● **Entries on locating words and elements**
%%

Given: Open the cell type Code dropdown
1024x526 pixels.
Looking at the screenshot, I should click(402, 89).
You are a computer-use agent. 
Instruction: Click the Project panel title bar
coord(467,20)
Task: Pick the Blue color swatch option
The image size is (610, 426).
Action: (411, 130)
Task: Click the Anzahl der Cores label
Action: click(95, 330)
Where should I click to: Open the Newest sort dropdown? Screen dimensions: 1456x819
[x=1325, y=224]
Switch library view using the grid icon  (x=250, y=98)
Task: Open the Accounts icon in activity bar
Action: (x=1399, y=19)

%%

● **The task**
Quote each of the items above word for word, line by line.

● **Answer to the problem**
Given: Open the cell type Code dropdown
1024x526 pixels.
Looking at the screenshot, I should click(402, 89).
You are a computer-use agent. 
Instruction: Click the Project panel title bar
coord(467,20)
Task: Pick the Blue color swatch option
The image size is (610, 426).
Action: (411, 130)
Task: Click the Anzahl der Cores label
Action: click(95, 330)
Where should I click to: Open the Newest sort dropdown? Screen dimensions: 1456x819
[x=1325, y=224]
Switch library view using the grid icon  (x=250, y=98)
Task: Open the Accounts icon in activity bar
Action: (x=1399, y=19)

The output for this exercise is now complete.